A BOY AND HIS DOG (director/writer: L.Q. Jones; screenwriters: novella by Harlan Ellison/Wayne Cruseturner; cinematographer: John Arthur Morrill; editor: Scott Conrad; music: Tom McIntire/Jaime Mendoza-Nava; cast: Don Johnson (Vic), Susanne Benton (Quilla June Holmes), Jason Robards (Mr. Craddock), Charles McGraw (Preacher), Alvy Moore (Dr. Moore), Helen Winston (Mez Smith), Ron Feinberg (Fellini), Tom McIntire (voice of Blood for the dog Tiger); Runtime: 86; MPAA Rating: R; producer: Alvy Moore; First Run features; 1975)

"If it's weirdness that you're after, this cult film goes the whole nine yards."

Reviewed by Dennis Schwartz

Veteran character actor L.Q. Jones ("The Devil's Bedroom"), a Sam Peckinpah favorite, is writer-director of this kinky survivalist futuristic sci-fi black comedy. It's based on the Award-winning 1969 novella by Harlan Ellison. The low-budget post-apocalyptic film is set in 2024 AD, in a desolate Phoenix desert, after a nuclear explosion ends the five day World War IV and brings civilization to a halt. Inter-titles mockingly tell us the politicians claim the war has solved urban blight. 

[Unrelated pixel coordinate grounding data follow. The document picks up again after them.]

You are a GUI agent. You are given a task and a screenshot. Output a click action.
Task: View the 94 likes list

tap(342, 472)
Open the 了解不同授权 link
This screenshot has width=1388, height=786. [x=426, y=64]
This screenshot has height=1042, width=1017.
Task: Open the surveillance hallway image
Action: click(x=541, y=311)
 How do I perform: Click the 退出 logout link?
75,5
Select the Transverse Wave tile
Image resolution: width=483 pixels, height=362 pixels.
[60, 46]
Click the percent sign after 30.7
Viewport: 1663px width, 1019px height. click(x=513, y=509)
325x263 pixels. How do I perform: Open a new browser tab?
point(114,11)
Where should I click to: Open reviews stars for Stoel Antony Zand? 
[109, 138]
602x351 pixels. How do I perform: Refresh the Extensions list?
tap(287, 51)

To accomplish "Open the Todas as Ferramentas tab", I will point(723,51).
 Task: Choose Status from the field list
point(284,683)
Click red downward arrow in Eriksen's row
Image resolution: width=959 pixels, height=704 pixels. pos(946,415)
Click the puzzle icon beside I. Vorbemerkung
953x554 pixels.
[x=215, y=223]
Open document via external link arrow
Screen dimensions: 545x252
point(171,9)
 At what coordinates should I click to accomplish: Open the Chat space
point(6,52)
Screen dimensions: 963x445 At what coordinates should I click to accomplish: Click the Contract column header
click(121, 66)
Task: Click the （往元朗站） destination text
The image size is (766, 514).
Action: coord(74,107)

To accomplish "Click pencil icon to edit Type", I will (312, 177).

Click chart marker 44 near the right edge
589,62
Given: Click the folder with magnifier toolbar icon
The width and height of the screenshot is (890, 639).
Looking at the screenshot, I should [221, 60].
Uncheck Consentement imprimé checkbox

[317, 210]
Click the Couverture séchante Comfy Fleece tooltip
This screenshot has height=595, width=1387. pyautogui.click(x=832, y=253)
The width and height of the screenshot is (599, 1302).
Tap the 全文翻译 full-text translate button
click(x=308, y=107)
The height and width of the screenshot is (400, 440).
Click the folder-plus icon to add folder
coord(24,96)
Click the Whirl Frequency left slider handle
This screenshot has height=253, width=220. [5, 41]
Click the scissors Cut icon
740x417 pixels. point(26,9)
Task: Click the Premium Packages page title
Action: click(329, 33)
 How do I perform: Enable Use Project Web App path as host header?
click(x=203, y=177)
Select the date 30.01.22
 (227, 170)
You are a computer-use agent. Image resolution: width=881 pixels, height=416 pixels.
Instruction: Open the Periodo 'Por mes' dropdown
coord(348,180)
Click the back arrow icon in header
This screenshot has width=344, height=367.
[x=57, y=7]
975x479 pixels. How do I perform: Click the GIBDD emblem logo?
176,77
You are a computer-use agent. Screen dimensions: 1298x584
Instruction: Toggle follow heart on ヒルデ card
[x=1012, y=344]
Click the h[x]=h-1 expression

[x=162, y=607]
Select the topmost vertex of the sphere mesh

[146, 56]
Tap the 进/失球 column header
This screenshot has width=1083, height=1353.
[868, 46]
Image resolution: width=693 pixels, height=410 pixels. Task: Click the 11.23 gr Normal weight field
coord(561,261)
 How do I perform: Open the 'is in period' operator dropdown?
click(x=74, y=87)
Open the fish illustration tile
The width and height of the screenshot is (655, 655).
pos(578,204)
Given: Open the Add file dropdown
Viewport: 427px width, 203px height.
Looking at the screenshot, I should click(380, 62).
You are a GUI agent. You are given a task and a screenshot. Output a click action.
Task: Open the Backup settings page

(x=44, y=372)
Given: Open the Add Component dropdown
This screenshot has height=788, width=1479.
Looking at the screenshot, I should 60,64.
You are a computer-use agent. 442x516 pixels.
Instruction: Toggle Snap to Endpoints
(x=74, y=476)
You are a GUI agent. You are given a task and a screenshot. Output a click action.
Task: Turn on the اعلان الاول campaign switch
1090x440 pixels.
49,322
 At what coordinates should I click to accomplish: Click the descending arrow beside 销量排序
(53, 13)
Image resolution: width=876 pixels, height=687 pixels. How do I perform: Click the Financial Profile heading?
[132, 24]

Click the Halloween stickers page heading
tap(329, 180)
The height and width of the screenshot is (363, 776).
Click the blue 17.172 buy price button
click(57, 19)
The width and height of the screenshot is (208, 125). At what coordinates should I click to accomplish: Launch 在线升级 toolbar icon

The illiterate 18-year-old Vic (Don Johnson) is a violent scavenger, who combs the desert looking for canned goods with a telepathic guide-dog named Blood (Tom McIntire, from the Doors, is the voice of Blood). The intelligent dog, the alter ego of the author, is willing to sniff out girls for the horny Vic to lay in exchange for food. After stealing some canned goods Vic uses it as barter to watch a porn movie, then Vic and the talking dog track down the sexy Quilla June Holmes (Susanne Benton) in her underground bunker. Vic forces her to go with him, but discovers she has been sent by an underground survival center, five miles under the Earth, called Topeka, viewed as the last hope for Middle-Americans, the only survivors of the holocaust. Quilla lures him to Topeka so he can service her to make sure the underground's depleted population continues to be restocked.

Though funny in a satirical and campy way, things bomb out when reaching Topeka and everything goes hayseed with bad jokes aimed at everybody --with bossy community Committee head Craddock (Jason Robards) giving the orders to keep the sperm banks going and to keep out dogs. The pic ends on a tasteless but fitting cannibalistic note.

If it's weirdness that you're after, this cult film goes the whole nine yards. There's crazy fun in catching the dog and his master become real friends and converse with put downs aimed at each other--with the dog's cynical comments being a real howl.

The dog used is Tiger, who was known for being the Brady Bunch pooch.

REVIEWED ON 10/6/2013       GRADE: B

Dennis Schwartz: "Ozus' World Movie Reviews"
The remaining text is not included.